Static variable vs Class variable

[Marc 'BlackJack' Rintsch]

On Wed, 17 Oct 2007 00:33:59 -0700, paul.melis wrote:

> On Oct 10, 8:23 am, "Diez B. Roggisch" <de... at nospam.web.de> wrote:
>> > However, it is not true that += "always leads to a rebinding of a to the
>> > result of the operation +". The + operator for lists creates a new list.
>> > += for lists does an in-place modification:
>>
>> It still is true.
>>
>> a += b
>>
>> rebinds a. Period. Which is the _essential_ thing in my post, because
>> this rebinding semantics are what confused the OP.
> 
> Doesn't this depend on wether "a" supports __iadd__ or not?

No.  As shown several times in this thread already.

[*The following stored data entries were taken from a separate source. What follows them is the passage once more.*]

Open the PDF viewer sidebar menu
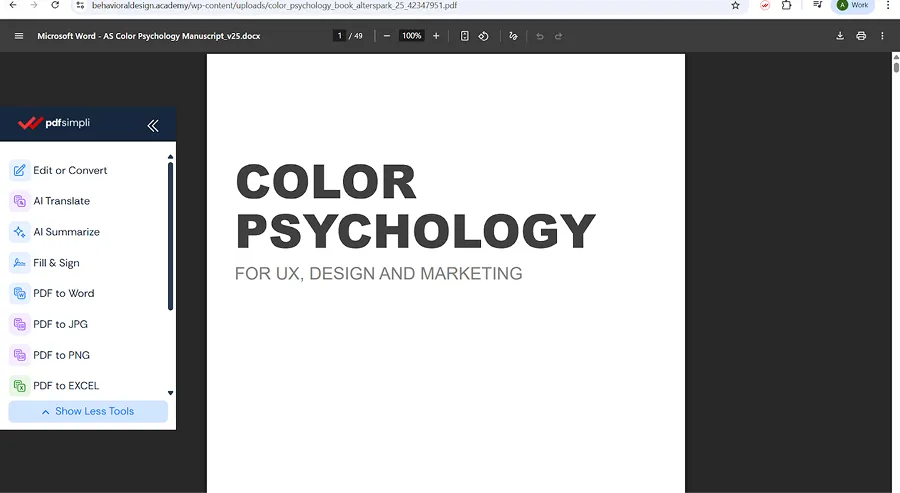 19,36
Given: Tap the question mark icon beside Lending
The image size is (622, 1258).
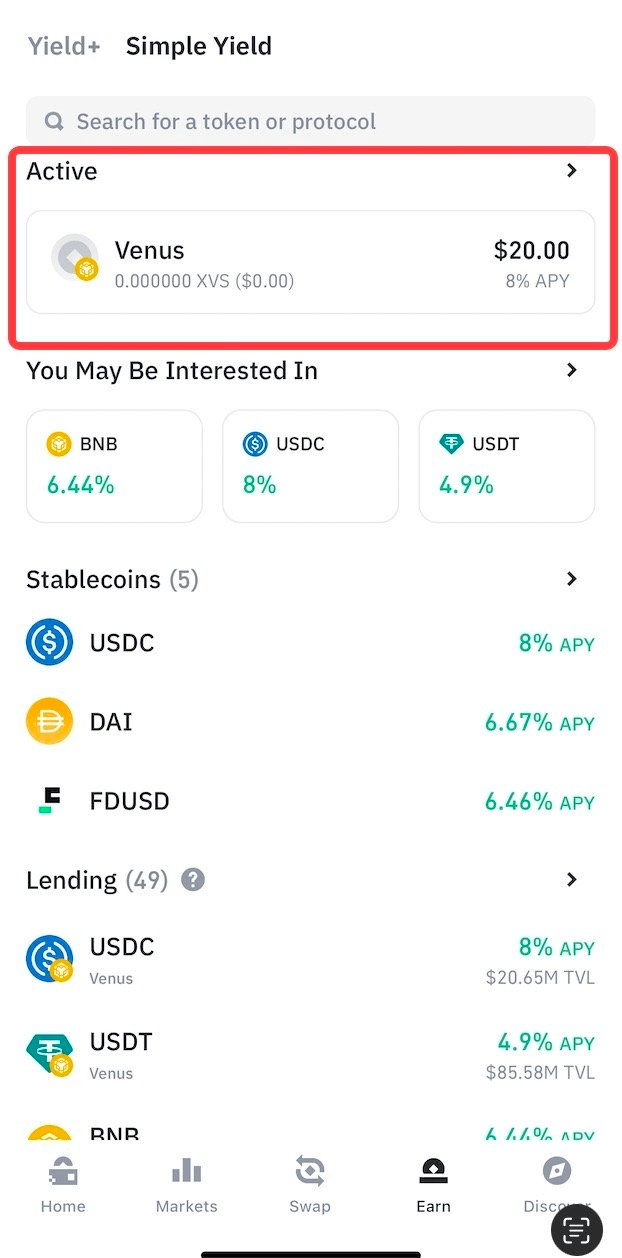Looking at the screenshot, I should (191, 879).
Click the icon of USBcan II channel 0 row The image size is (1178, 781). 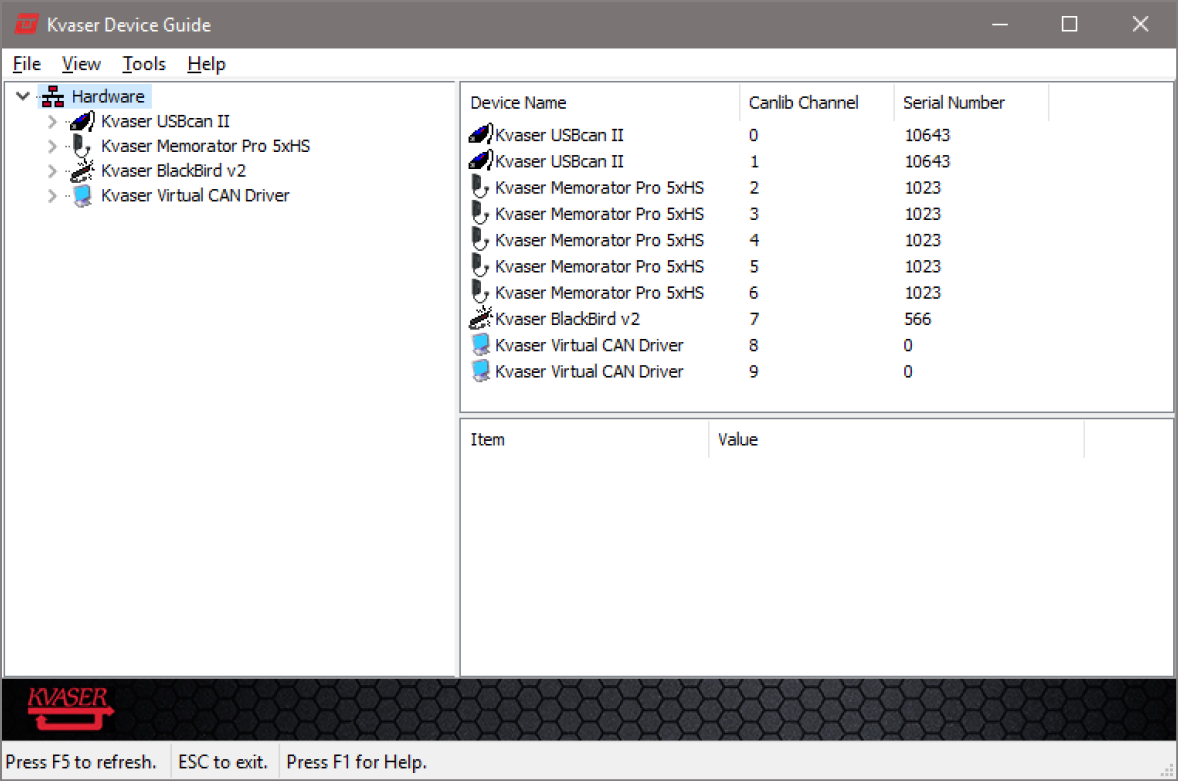click(480, 135)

> Section 3.4.7 of the docs say
> 
> """
> If a specific method is not defined, the augmented operation falls
> back to the normal methods. For instance, to evaluate the expression x
> +=y, where x is an instance of a class that has an __iadd__() method,
> x.__iadd__(y) is called. If x is an instance of a class that does not
> define a __iadd__() method, x.__add__(y) and y.__radd__(x) are
> considered, as with the evaluation of x+y.
> """
> 
> So if a.__iadd__ exists, a += b is executed as a.__iadd__(b), in which
> case there's no reason to rebind a.

`__iadd__` *may* doing the addition in place and return `self` but it is
also allowed to return a different object.  So there is always a rebinding.

> However, this confuses the heck out of me:
> 
>>>> class A:
> ...     l = []
> ...
>>>> class B(A): pass
> ...
>>>> B.__dict__
> {'__module__': '__main__', '__doc__': None}
>>>> B.l
> []
>>>> B.l.append('1')
>>>> B.l
> ['1']
>>>> B.__dict__
> {'__module__': '__main__', '__doc__': None}
>>>> B.l.__iadd__('2')
> ['1', '2']

Here you see that the method actually returns an object!

>>>> B.l
> ['1', '2']
>>>> B.__dict__
> {'__module__': '__main__', '__doc__': None}
>>>> B.l += '3'
>>>> B.__dict__
> {'__module__': '__main__', '__doc__': None, 'l': ['1', '2', '3']}
> 
> Why is B.l set for the += case only? B.l.__iadd__ obviously exists.

Because there is always a rebinding involved.

Ciao,
	Marc 'BlackJack' Rintsch